YOUR GOAL ->
Please reproduce exactly the line that contains "Open Upload /" and every line after it through the end of the records below, adding nothing else.

Items from a dataset ->
■ ■ ■ ■ ■ ■ ■
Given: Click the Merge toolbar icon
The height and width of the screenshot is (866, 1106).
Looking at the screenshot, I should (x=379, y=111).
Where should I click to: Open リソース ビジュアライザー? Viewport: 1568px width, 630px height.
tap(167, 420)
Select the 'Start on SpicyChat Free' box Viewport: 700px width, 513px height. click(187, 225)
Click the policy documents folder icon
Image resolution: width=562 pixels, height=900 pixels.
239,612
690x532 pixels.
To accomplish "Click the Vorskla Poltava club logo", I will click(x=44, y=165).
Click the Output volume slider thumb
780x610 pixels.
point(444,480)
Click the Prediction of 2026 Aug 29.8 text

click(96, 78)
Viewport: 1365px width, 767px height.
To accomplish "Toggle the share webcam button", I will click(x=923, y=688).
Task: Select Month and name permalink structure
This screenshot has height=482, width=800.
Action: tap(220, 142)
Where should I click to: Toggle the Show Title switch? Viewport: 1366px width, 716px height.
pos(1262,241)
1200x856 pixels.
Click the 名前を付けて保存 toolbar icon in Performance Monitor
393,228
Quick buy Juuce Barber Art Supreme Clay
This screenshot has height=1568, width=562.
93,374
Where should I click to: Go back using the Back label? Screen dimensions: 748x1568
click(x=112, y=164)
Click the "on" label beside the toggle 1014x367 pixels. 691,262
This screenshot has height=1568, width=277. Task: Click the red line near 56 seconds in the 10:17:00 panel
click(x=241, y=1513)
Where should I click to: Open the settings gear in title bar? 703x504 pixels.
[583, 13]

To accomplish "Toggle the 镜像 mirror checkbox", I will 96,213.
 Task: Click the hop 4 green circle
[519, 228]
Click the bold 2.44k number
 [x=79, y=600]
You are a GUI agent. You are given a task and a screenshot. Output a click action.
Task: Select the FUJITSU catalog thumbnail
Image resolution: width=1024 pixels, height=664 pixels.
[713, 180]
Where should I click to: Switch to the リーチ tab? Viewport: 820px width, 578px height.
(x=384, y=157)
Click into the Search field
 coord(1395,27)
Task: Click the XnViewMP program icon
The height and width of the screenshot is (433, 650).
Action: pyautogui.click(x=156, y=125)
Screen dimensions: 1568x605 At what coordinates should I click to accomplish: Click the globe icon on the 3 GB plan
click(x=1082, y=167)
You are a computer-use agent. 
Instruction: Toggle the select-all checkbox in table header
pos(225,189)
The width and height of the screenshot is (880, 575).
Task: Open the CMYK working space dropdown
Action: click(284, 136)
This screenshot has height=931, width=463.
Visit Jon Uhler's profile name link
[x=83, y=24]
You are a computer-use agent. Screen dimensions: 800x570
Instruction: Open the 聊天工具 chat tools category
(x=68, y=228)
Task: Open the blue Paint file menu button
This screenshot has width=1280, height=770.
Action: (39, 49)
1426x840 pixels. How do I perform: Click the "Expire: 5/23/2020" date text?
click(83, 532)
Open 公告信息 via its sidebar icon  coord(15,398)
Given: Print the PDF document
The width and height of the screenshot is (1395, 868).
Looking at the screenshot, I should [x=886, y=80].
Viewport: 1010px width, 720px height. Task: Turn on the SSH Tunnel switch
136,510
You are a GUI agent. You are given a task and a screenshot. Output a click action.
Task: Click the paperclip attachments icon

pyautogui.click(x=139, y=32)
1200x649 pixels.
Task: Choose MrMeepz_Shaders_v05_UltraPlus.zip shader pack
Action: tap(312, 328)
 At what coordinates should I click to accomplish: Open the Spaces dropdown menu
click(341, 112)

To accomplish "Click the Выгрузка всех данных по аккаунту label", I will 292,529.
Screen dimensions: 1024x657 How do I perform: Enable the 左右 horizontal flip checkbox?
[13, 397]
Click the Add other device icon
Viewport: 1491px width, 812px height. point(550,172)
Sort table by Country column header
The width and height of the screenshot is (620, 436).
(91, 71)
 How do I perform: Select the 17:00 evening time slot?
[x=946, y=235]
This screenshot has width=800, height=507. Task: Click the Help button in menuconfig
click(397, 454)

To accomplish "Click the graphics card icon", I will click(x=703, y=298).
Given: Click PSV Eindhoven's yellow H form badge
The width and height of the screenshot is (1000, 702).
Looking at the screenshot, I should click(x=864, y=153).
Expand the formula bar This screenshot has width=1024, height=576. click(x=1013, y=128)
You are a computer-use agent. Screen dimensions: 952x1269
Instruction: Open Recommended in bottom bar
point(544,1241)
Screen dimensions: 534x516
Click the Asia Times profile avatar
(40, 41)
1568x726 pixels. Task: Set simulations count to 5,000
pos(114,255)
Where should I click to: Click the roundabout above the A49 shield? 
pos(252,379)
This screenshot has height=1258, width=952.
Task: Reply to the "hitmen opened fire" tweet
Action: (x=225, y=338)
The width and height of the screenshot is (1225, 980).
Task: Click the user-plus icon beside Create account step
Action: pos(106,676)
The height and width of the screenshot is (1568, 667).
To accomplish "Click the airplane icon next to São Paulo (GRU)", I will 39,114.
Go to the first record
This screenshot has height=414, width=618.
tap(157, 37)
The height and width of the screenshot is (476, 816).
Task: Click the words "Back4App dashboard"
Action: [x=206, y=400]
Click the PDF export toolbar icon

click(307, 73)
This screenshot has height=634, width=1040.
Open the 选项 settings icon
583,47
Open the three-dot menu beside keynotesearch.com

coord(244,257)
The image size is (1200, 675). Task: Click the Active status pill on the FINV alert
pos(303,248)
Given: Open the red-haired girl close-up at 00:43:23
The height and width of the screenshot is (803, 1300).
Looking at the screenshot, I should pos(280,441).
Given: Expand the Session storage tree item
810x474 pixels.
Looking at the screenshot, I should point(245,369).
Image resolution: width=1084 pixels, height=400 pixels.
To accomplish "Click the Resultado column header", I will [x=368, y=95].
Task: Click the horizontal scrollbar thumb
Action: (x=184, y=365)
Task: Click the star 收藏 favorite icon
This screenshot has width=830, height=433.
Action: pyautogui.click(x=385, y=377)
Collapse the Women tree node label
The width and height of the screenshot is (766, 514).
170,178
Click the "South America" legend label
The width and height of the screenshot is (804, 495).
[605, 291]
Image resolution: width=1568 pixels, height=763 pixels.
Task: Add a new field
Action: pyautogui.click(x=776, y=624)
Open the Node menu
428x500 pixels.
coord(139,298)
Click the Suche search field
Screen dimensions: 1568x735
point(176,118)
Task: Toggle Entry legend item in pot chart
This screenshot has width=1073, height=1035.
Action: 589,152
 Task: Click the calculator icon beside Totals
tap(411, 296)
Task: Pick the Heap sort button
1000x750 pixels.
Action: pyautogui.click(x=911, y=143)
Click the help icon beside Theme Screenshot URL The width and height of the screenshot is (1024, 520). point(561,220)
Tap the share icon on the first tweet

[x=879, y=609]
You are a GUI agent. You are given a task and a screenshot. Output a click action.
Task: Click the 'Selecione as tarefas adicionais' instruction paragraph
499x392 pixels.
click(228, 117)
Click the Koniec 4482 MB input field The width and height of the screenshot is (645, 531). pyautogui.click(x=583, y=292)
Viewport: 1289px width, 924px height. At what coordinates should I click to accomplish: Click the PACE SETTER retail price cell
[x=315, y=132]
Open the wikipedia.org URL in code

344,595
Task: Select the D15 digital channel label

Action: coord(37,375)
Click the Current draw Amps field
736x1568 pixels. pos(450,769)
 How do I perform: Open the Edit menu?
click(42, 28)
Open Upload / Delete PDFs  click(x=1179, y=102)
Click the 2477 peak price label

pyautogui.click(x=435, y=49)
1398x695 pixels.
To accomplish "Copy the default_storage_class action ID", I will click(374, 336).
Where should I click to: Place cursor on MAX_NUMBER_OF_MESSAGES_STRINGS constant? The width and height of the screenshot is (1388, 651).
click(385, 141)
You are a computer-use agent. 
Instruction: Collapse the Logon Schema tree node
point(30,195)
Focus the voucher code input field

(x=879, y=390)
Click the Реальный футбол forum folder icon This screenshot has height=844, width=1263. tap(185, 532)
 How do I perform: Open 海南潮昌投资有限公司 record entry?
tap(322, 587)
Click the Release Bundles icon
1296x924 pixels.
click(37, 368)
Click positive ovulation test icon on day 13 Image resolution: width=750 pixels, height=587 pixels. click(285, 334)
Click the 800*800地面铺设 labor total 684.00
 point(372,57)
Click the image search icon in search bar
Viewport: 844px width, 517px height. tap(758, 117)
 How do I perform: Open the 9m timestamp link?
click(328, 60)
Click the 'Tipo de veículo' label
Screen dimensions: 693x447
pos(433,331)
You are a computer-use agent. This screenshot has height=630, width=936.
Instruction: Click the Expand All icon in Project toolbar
■ ■ ■ ■ ■ ■ ■
RESPONSE TO THE EXERCISE ->
Open Upload / Delete PDFs  click(x=1179, y=102)
Click the 2477 peak price label

pyautogui.click(x=435, y=49)
1398x695 pixels.
To accomplish "Copy the default_storage_class action ID", I will click(374, 336).
Where should I click to: Place cursor on MAX_NUMBER_OF_MESSAGES_STRINGS constant? The width and height of the screenshot is (1388, 651).
click(385, 141)
You are a computer-use agent. 
Instruction: Collapse the Logon Schema tree node
point(30,195)
Focus the voucher code input field

(x=879, y=390)
Click the Реальный футбол forum folder icon This screenshot has height=844, width=1263. tap(185, 532)
 How do I perform: Open 海南潮昌投资有限公司 record entry?
tap(322, 587)
Click the Release Bundles icon
1296x924 pixels.
click(37, 368)
Click positive ovulation test icon on day 13 Image resolution: width=750 pixels, height=587 pixels. click(285, 334)
Click the 800*800地面铺设 labor total 684.00
 point(372,57)
Click the image search icon in search bar
Viewport: 844px width, 517px height. tap(758, 117)
 How do I perform: Open the 9m timestamp link?
click(328, 60)
Click the 'Tipo de veículo' label
Screen dimensions: 693x447
pos(433,331)
You are a computer-use agent. This screenshot has height=630, width=936.
Instruction: Click the Expand All icon in Project toolbar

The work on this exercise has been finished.